Au-delà du paysage auditif, la notion d’écologie, voire d’écosophie sonore, telle que la définit Roberto Barbanti, questionne l’écoutant qui décide de pauser une oreille critique sur les milieux arpentés. Ce qui nous charme, nous agace, voire nous agresse, filtrés par toutes les sensibilités et cultures propres, toutes les lectures et interprétations subjectives, émotives, les contextes ambiants, ne manque pas d’être exacerbé lors de ces haltes écoutantes.Entre exercice de lecture de paysage, propre à des approches d’aménageurs, et expérience esthétique dans la mouvance des arts (sonores) en espace public, la pratique des PAS – Parcours Audio Sensible s’articule autour de points d’ouïe, de ces situation où l’écoutant, le groupe d’écoutants, est invité à porter une attention profonde au monde auriculaire. Les marches d’écoute s’inscrivent dans une série de pratiques artistiques, sensibles dites de soundwalking, où le corps-acteur, actif, est fortement engagé dans un processus immersif situé.

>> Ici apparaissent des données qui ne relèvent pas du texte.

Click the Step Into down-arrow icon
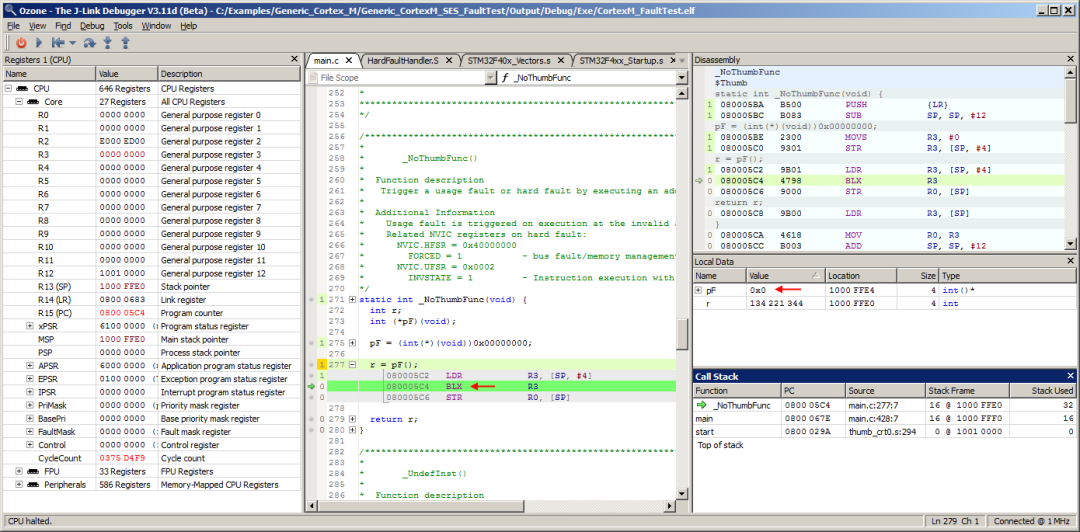The width and height of the screenshot is (1080, 532). (x=108, y=43)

Ces jeux de l’ouïe nous proposent de co-habiter dans, par et avec les sons, y compris dans une construction sociétale ponctuelle, tricotée par les silences, la lenteur, et les situations et gestes d’écoute partagés, parfois improvisés.

Nous pauser ensemble, dans une communication non verbale, silencieuse, expérimenter des propositions corporelles et mentales qui sont souvent ressenties comme inouïes, sont des gestes qui nous proposent de nous (re)connecter avec soi-même, à l’autre, au monde environnant. Espérons qu’au-delà de ces intentions, les notions de porter attention et de prendre soin, s’inviteront naturellement dans notre rapport au monde sonore, voire au monde tout court.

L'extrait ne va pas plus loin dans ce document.